Tuesday, January 09, 2007

There is No Such Thing as Universal Health Care

But do not tell California Gov. Arnold Schwarzenegger, who has proposed just that for California as he begins his second term. To be fair, he hasn't used that phrase (although some media organizations lazily have), promising instead to give all Californians access to "coverage."

And a good thing, too, because "universal health care" is a meaningless phrase. Health care, like anything of value produced from scarce resources, must be rationed by one criterion or another. Some systems of calling forth those resources distribute the resultant health care output one way, some distribute it another. What is meant, I suppose, by "universal coverage" is that everyone would be in a position so that the expenses of their particular health-care consumption would be substantially paid for by others. But this scheme will not result in "universal health care" any more than the current system, or than a purely market-based system, where each individual is responsible (either out of pocket or through whatever third-party arrangements others are willing to sell him) for his own health-care expenses. Indeed, the very phrase "universal health care" makes no sense if it means "anyone may have any health-care services a doctor asserts the patient needs." Rather, because it is costly to produce, health care must be rationed, and the only question is how.

Under a pure market system, a patient may obtain any services he is willing to pay for, at the moment he is willing to pay for them, provided only he can persuade someone to provide them. If I want hip-replacement surgery and am willing to pay the money price the providers (doctors, nurses, etc.) ask, I can get it immediately. Who gets what kind of health care is the result of the usual dance between consumers and entrepreneurs, which generally produces satisfactory results in a world of scarcity.

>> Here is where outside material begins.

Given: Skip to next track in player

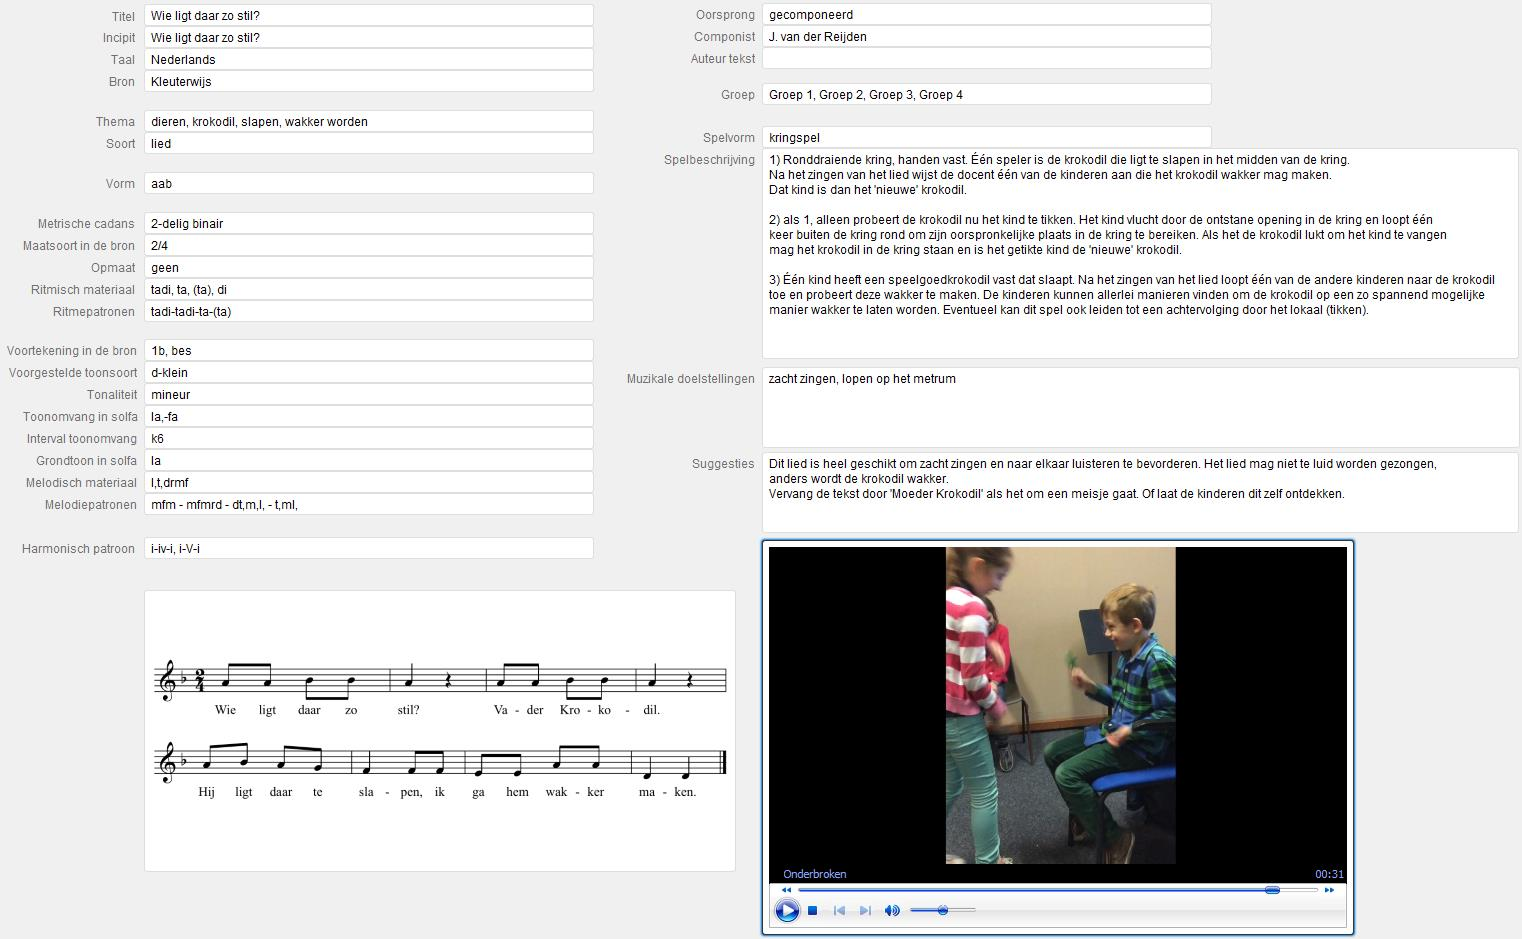Looking at the screenshot, I should coord(865,910).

But some procedures are, in principle, unavailable to some patients because the doctor's asking price exceeds the patient's resources. A very poor person may be unable to muster the funds, or may have been unable to afford the insurance, necessary to pay for the open-heart surgery he needs. This assumes away the remedy of providers providing charity care or of strangers helping him out, both of which are common, and implicitly assumes that competition cannot provide the necessary insurance. But clearly, monetary resources must be a constraint for some health care in some circumstances for everyone.

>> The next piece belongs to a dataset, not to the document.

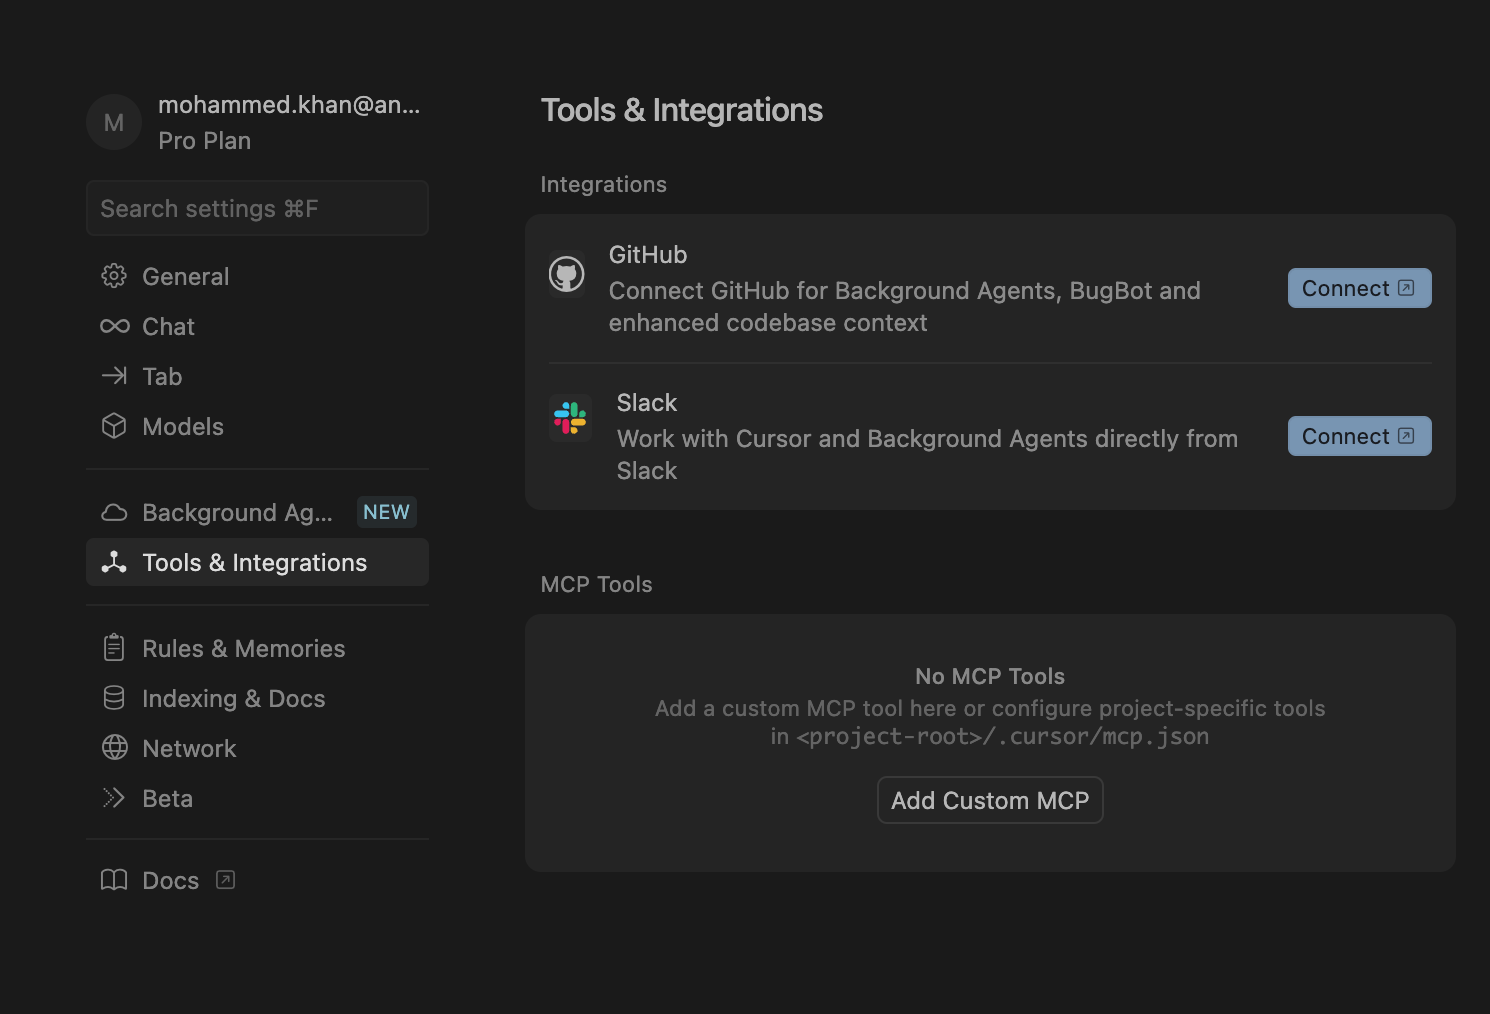Click the Tab arrow icon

But a single-payer system such as Canada's also must ration. Being unwilling to impose monetary costs on patients sufficient to cover the social cost of their services, it must choose other criteria – time, for example. And so only those who can wait long enough get needed services. This wait may merely impose dramatic physical discomfort – say, because of a two-year wait for hip-replacement surgery, during which the patient is in immense pain. If the care is sufficiently urgent to maintain life, the wait may be fatal – e.g., a wait for cancer surgery so long that the patient dies. Hybrid systems, like those in Germany or France or the U.S., ration by both time and income.

Which is "best"? This is in isolation a nonsensical question, depending on which outcome – people refused care so that they die waiting at the back of the line versus people refused care so that they die because of insufficient funds – the citizen finds more outrageous. But the market system does have several advantages. First, it is consistent with freedom in a way a pure single-payer system is not – anyone who can voluntarily persuade a health-care provider to give him care gets it, something not true in single-payer. As the saying has it, in Canada it is perfectly legal to pay a veterinarian to give your dog an MRI today, but not to pay a doctor to give your mother one. (She has to wait.) Second, the greater the reliance on market forces the greater the amount of medical innovation, because medical innovation is more profitable for entrepreneurs. Third, politicians tend to have short-term time horizons relative to entrepreneurs, and so in a single-payer system they may de-emphasize factors like keeping health facilities clean because these factors require expenses now and payoffs mostly in the future.

And so I think that the market system (including employer-based insurance if it is chosen freely through bargaining rather than imposed), is obviously the moral system. Whatever one's personal preferences about such matters, the phrase "universal health care,”being economically nondescriptive of anything, should be purged from the language.